(Exercise directions): Go through the data and report each line that holds the string "constructions".

(Records for this exercise):
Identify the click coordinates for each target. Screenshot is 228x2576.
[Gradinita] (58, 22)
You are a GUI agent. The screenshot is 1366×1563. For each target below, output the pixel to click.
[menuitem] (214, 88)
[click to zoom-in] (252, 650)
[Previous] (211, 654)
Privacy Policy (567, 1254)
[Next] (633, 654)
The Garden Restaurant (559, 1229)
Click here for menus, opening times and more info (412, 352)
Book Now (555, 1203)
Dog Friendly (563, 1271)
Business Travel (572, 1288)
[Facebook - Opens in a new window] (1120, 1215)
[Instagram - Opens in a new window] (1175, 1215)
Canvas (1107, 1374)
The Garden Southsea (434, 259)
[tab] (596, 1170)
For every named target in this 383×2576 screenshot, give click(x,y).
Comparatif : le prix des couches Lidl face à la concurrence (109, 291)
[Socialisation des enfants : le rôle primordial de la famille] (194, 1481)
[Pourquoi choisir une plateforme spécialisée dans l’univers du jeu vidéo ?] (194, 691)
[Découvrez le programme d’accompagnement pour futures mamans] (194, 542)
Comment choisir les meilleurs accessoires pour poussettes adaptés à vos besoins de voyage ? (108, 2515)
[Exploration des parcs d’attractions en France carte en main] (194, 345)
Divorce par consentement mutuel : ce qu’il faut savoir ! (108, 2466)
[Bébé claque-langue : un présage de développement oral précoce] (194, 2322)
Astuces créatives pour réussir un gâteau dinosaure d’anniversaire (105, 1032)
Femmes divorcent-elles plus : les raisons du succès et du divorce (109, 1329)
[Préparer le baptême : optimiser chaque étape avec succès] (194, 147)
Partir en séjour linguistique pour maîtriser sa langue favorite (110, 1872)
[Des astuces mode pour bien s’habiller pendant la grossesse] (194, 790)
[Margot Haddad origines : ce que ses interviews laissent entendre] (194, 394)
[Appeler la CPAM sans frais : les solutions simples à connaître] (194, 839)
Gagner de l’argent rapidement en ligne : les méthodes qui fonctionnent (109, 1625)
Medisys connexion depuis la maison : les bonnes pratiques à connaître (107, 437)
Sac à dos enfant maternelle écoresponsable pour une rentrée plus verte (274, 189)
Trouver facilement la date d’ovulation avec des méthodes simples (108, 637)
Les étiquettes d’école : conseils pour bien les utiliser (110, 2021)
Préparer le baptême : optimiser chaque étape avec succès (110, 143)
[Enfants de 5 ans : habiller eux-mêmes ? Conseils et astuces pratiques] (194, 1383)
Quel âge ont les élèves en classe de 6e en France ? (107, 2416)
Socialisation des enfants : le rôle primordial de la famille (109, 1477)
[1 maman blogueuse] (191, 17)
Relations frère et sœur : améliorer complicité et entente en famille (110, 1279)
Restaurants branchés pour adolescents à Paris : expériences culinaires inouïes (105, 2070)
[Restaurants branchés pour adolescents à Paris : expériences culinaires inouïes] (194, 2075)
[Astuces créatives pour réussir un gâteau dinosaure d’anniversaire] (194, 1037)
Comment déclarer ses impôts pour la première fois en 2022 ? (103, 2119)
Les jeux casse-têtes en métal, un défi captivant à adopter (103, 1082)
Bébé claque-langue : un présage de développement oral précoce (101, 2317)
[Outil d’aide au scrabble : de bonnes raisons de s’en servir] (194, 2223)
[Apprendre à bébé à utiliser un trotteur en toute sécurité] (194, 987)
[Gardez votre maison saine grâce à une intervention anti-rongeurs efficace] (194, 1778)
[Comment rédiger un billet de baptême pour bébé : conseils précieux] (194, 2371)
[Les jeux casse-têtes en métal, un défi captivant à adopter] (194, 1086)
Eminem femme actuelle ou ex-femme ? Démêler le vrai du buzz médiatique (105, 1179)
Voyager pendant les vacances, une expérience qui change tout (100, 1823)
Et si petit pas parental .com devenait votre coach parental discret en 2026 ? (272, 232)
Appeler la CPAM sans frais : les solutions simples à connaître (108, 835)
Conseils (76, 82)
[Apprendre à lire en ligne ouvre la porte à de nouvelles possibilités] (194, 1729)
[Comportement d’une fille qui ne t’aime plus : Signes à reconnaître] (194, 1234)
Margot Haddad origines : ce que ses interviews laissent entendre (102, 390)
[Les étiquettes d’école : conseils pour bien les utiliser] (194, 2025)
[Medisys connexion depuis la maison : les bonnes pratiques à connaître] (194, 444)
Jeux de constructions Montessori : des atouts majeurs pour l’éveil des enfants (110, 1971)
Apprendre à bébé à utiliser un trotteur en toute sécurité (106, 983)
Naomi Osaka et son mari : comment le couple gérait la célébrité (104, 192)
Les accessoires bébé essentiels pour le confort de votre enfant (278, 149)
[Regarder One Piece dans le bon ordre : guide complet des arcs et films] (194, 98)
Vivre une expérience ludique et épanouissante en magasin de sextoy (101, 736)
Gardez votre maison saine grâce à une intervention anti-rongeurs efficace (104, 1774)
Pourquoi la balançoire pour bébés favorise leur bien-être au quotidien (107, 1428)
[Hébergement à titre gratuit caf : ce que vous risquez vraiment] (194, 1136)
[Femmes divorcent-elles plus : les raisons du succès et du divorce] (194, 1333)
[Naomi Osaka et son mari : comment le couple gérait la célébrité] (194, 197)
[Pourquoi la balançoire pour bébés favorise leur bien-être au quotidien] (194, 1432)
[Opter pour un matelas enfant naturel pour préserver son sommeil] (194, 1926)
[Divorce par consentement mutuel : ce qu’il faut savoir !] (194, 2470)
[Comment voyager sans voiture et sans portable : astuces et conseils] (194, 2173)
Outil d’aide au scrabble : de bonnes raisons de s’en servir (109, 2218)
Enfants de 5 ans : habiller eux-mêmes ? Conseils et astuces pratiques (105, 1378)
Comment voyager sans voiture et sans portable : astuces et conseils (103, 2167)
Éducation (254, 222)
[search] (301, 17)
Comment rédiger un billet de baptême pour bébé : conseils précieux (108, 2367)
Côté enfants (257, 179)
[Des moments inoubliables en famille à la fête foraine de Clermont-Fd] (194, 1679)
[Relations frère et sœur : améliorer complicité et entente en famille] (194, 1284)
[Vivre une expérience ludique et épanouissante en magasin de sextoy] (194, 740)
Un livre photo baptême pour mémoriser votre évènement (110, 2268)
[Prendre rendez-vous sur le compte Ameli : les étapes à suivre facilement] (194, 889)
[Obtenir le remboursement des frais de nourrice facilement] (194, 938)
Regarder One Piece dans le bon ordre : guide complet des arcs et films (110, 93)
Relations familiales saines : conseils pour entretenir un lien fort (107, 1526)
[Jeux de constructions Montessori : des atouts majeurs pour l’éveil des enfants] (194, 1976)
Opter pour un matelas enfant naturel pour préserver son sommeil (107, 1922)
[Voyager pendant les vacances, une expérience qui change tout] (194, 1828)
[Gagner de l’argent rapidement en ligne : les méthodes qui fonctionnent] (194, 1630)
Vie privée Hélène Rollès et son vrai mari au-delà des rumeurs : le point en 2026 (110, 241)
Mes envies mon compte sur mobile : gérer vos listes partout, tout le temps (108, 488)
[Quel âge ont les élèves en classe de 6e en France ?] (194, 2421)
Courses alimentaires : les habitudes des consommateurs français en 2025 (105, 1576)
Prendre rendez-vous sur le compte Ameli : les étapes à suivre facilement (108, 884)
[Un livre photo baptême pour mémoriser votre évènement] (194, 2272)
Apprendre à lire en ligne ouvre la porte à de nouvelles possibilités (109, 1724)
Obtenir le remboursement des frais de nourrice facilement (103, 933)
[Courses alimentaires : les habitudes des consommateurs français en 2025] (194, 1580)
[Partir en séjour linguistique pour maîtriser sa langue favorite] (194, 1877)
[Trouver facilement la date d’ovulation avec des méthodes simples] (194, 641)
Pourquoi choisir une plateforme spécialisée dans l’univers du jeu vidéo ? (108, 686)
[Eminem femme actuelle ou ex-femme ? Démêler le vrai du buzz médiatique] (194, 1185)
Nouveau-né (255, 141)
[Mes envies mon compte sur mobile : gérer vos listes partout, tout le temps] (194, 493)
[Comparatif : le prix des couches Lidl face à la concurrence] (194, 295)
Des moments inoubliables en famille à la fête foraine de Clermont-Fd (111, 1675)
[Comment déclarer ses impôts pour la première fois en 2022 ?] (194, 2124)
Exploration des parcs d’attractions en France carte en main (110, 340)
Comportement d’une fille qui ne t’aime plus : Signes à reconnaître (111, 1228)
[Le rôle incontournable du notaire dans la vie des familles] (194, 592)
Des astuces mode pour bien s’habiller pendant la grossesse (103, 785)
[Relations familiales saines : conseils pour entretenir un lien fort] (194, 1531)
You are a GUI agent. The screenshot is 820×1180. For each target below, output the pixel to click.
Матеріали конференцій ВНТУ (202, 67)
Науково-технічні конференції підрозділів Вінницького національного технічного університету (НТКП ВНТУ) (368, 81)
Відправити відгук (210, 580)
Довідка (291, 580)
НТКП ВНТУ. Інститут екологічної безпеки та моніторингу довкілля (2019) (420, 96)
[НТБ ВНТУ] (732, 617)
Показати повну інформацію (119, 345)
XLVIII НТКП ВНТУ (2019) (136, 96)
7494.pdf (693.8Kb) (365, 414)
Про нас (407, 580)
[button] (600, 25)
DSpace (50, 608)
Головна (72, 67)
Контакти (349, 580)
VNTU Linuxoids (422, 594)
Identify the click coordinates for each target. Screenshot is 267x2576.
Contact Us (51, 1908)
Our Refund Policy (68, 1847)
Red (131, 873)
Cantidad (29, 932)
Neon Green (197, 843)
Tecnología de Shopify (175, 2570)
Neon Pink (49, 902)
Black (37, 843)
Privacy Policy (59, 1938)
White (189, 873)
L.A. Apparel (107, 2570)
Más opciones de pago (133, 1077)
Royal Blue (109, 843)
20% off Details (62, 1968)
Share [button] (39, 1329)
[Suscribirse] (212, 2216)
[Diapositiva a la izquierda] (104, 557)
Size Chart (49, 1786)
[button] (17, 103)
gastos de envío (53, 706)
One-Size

(Response):
Jeux de constructions Montessori : des atouts majeurs pour l’éveil des enfants (110, 1971)
[Jeux de constructions Montessori : des atouts majeurs pour l’éveil des enfants] (194, 1976)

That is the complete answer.